::: Given entries

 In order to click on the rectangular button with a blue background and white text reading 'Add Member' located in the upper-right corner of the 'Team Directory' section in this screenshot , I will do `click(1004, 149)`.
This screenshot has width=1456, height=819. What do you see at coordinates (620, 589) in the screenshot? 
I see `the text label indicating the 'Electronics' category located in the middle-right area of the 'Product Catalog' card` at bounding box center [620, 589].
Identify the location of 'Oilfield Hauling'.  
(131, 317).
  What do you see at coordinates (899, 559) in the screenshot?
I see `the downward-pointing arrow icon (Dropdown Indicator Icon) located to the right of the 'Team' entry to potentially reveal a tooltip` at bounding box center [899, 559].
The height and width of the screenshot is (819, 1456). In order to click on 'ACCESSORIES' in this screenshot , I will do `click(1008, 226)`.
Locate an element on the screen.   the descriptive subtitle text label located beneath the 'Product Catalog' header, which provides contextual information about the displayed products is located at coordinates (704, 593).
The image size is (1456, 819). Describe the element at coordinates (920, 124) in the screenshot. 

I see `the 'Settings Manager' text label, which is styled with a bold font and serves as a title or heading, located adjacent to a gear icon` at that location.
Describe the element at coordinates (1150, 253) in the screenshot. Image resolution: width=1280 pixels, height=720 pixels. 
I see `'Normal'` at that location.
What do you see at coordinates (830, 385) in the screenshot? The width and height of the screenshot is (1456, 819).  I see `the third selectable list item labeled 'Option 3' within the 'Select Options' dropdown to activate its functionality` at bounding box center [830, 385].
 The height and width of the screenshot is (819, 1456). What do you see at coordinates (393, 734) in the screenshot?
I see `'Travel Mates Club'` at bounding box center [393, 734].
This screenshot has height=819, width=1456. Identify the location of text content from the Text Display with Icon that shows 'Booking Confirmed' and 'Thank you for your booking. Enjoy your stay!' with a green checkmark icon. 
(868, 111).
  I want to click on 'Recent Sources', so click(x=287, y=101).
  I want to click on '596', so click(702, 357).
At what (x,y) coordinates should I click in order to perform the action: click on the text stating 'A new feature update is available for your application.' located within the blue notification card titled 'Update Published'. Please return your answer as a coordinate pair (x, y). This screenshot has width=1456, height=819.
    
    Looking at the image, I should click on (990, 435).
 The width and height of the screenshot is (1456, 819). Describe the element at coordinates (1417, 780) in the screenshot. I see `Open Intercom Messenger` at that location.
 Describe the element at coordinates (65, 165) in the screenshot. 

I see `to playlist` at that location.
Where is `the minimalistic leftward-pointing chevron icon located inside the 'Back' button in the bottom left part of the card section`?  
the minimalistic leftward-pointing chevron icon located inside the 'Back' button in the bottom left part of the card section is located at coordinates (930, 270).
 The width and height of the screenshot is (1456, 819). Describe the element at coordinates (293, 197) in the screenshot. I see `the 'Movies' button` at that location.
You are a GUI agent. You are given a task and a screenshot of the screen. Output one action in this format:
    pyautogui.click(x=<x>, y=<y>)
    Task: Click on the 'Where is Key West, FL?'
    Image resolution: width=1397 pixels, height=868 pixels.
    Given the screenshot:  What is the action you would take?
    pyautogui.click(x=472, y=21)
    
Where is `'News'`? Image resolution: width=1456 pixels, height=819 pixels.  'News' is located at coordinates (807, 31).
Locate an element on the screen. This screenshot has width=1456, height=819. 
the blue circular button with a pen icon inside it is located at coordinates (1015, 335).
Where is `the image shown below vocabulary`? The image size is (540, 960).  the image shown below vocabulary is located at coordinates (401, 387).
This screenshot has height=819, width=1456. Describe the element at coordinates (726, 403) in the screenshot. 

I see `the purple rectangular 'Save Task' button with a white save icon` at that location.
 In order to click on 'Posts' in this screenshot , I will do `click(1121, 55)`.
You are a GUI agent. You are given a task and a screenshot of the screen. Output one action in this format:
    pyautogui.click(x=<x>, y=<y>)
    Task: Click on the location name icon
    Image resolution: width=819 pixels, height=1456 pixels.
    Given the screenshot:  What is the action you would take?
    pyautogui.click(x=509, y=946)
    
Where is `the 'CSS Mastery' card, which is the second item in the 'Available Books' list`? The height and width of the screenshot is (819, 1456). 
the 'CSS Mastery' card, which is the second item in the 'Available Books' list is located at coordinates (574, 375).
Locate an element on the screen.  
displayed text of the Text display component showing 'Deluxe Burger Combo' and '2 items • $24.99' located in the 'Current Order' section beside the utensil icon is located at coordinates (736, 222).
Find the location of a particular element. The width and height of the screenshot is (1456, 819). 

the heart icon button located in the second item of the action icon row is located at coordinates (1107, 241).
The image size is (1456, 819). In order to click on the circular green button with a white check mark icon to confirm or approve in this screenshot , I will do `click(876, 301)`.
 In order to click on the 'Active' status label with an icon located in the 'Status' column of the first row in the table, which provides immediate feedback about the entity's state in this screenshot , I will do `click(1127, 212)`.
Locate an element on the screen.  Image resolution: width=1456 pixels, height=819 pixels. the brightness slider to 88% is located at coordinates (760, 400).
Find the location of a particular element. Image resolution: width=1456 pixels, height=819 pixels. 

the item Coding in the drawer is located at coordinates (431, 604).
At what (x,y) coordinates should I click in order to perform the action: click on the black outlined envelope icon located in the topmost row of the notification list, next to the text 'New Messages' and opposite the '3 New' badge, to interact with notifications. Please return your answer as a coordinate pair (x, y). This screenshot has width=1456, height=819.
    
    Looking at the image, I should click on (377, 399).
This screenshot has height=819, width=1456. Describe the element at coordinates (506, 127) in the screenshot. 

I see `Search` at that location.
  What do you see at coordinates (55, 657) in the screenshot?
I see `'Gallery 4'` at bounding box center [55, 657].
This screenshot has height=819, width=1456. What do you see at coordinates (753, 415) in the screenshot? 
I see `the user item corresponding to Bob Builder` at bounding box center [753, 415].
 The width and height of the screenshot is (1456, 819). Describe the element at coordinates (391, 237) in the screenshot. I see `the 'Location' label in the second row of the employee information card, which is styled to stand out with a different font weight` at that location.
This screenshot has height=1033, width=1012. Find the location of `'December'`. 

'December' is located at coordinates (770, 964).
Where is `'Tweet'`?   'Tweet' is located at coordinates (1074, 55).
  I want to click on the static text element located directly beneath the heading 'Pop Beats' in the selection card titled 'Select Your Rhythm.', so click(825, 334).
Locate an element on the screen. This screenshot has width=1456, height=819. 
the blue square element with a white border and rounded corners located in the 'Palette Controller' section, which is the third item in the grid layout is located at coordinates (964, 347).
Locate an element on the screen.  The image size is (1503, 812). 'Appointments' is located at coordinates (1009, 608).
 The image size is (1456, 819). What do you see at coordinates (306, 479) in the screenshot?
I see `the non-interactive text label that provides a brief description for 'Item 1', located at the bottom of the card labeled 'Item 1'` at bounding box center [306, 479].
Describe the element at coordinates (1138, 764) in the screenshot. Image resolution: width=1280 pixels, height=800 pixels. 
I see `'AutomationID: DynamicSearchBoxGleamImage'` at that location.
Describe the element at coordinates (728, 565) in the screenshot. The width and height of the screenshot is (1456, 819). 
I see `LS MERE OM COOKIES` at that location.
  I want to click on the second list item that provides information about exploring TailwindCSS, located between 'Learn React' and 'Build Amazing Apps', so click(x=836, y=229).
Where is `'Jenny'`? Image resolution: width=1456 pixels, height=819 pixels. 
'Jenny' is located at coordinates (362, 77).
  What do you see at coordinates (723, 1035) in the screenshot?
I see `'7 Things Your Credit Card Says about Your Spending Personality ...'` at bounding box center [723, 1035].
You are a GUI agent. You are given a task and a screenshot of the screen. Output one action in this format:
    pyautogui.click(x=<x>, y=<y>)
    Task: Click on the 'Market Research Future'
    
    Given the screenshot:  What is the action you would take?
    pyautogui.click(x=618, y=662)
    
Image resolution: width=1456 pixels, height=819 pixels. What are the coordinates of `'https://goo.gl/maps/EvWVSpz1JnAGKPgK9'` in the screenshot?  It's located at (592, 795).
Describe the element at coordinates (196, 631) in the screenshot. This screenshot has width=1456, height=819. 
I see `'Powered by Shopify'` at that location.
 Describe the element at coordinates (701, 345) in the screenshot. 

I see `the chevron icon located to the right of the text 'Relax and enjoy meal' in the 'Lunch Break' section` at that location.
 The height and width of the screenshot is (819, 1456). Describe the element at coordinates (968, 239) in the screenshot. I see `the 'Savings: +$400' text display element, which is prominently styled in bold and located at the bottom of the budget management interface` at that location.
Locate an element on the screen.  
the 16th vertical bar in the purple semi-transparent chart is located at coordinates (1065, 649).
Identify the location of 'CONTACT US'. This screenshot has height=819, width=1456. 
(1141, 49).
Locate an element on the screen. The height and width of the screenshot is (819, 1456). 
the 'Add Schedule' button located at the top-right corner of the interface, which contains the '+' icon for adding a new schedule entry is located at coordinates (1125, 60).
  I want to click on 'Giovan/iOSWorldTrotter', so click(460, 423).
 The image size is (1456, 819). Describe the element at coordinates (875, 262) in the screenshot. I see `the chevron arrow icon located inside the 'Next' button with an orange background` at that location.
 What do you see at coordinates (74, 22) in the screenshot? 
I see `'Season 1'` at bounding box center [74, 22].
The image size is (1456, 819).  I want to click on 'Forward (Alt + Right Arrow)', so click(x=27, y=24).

::::::

▶ _What you should do_
Copy out the stretch of the material from the line containing "on the black" through the line containing "Looking at the image, I should click on (377, 399).", both included.

▶ _Completed task_
At what (x,y) coordinates should I click in order to perform the action: click on the black outlined envelope icon located in the topmost row of the notification list, next to the text 'New Messages' and opposite the '3 New' badge, to interact with notifications. Please return your answer as a coordinate pair (x, y). This screenshot has width=1456, height=819.
    
    Looking at the image, I should click on (377, 399).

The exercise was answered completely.